▶ **SUPPLIED INFORMATION**:
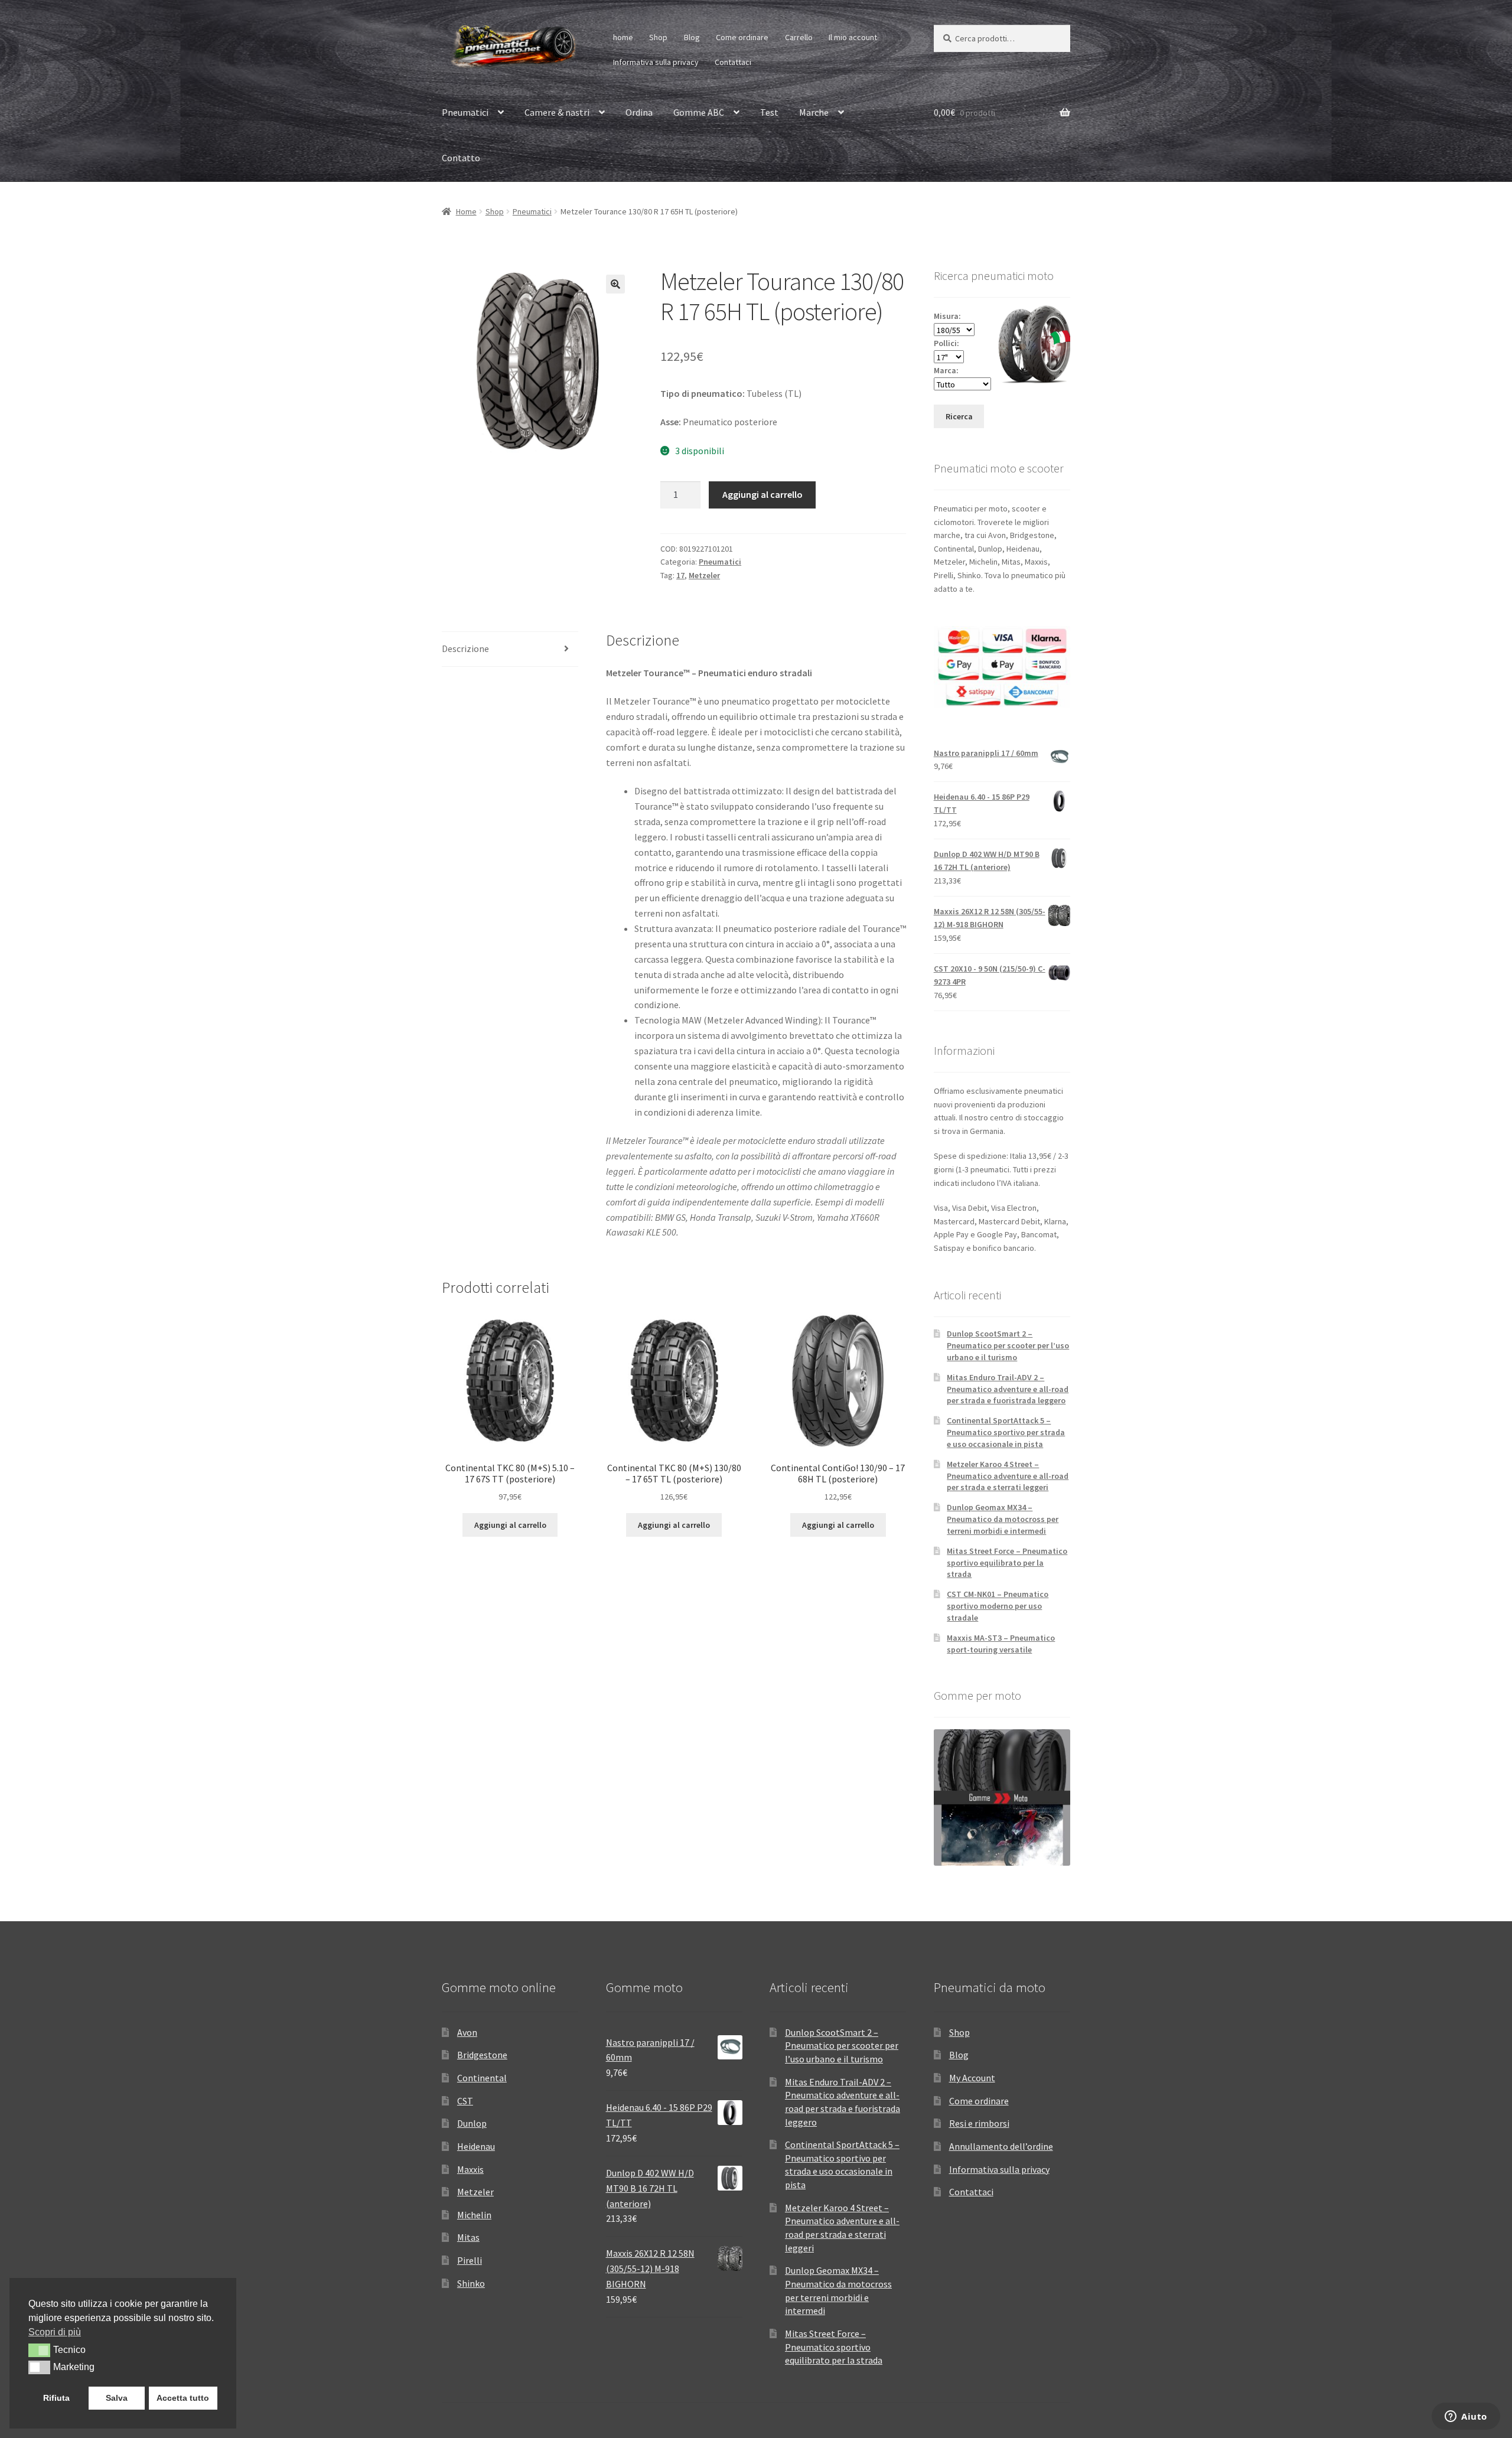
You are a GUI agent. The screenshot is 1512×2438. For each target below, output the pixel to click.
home (623, 37)
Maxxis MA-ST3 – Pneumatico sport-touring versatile (1001, 1643)
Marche (814, 112)
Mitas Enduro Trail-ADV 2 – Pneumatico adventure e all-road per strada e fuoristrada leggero (1007, 1389)
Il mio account (853, 37)
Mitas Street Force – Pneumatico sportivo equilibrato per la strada (1007, 1563)
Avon (467, 2032)
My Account (972, 2078)
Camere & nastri (556, 112)
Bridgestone (482, 2055)
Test (769, 112)
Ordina (639, 112)
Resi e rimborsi (979, 2123)
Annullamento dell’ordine (1001, 2146)
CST (465, 2101)
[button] (615, 284)
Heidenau (476, 2146)
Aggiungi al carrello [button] (510, 1525)
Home (466, 211)
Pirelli (469, 2260)
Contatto (461, 158)
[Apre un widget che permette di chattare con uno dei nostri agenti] (1466, 2417)
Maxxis (470, 2169)
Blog (692, 37)
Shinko (471, 2283)
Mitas (468, 2237)
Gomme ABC (698, 112)
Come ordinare (742, 37)
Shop (658, 37)
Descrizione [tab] (465, 648)
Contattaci (733, 62)
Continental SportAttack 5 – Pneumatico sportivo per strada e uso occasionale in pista (1006, 1432)
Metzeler (704, 575)
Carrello (799, 37)
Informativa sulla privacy (656, 62)
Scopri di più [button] (54, 2332)
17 (680, 575)
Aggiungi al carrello (762, 494)
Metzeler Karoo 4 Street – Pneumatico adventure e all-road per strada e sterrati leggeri (1007, 1476)
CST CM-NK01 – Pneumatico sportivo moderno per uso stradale (997, 1606)
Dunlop (472, 2123)
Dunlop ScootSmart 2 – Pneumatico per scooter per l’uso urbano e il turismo (1008, 1345)
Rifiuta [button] (56, 2398)
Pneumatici (465, 112)
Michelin (474, 2215)
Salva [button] (117, 2398)
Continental (482, 2078)
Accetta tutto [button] (183, 2398)
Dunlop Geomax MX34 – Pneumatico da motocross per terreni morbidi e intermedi (1002, 1519)
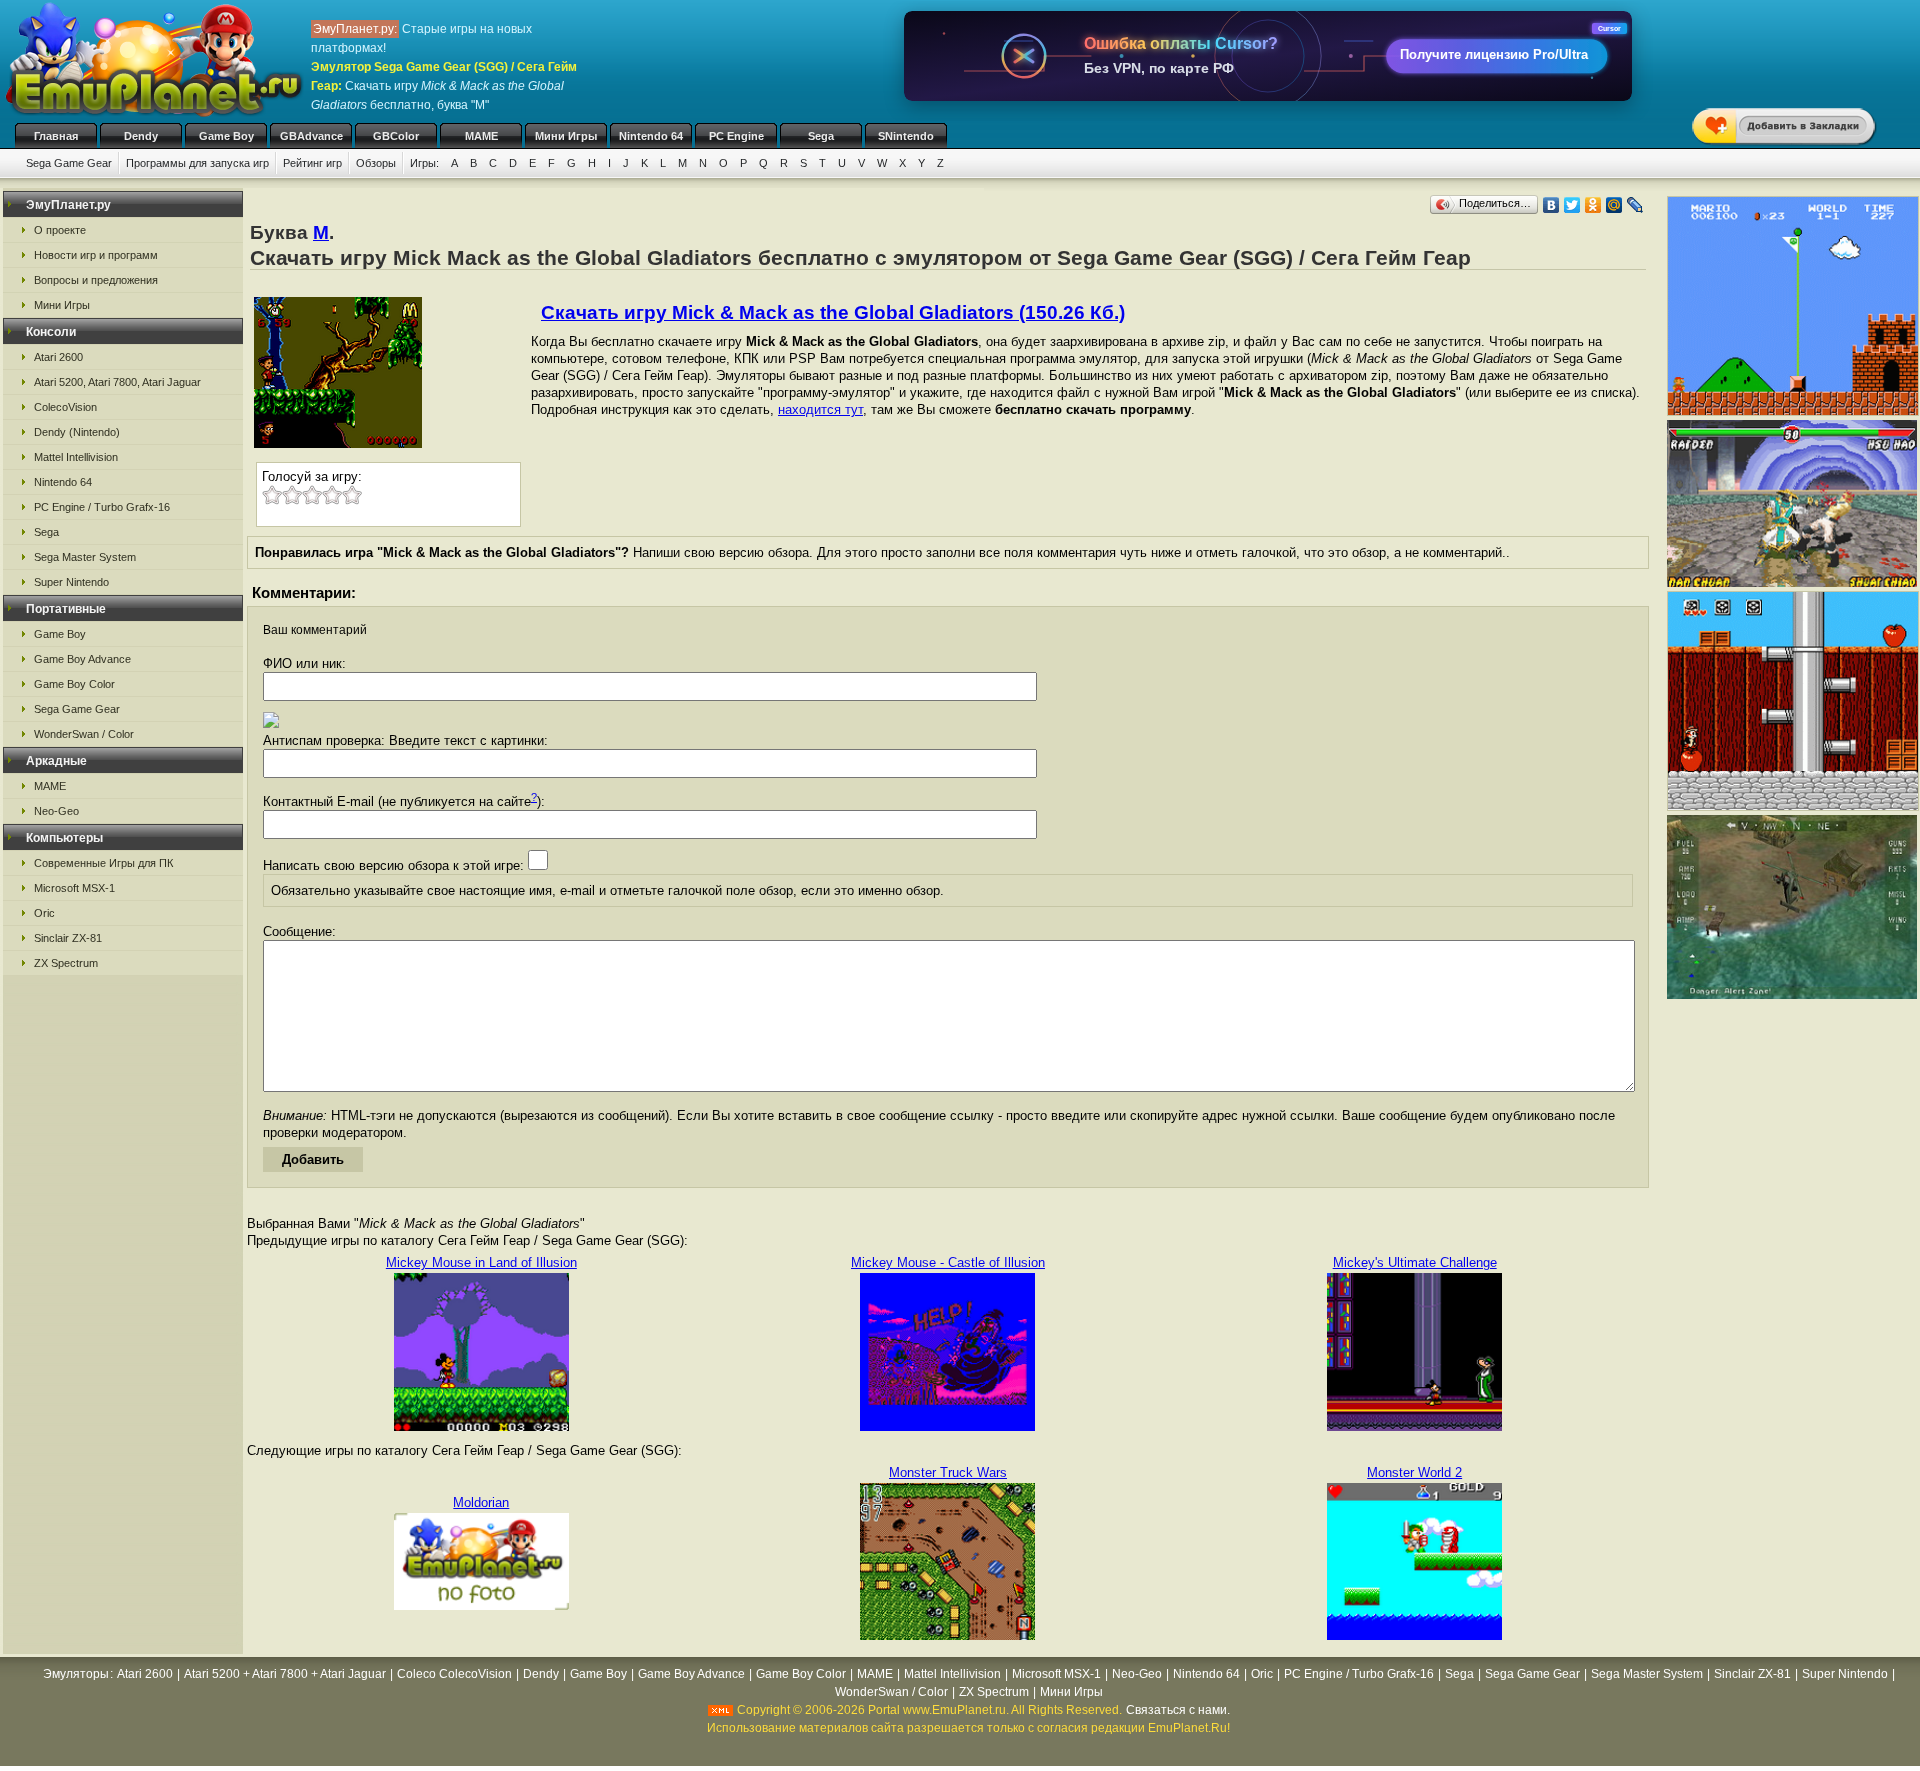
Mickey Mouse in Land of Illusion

▶ **EXERCISE DETAILS**:
Reproduce exactly, and with no other material, the lines between those holding "Aggiungi al carrello (762, 494)" and "Dunlop ScootSmart 2", inclusive.

▶ **RESULT**:
Aggiungi al carrello (762, 494)
Metzeler Karoo 4 Street – Pneumatico adventure e all-road per strada e sterrati leggeri (1007, 1476)
CST CM-NK01 – Pneumatico sportivo moderno per uso stradale (997, 1606)
Dunlop (472, 2123)
Dunlop ScootSmart 2 – Pneumatico per scooter per l’uso urbano e il turismo (1008, 1345)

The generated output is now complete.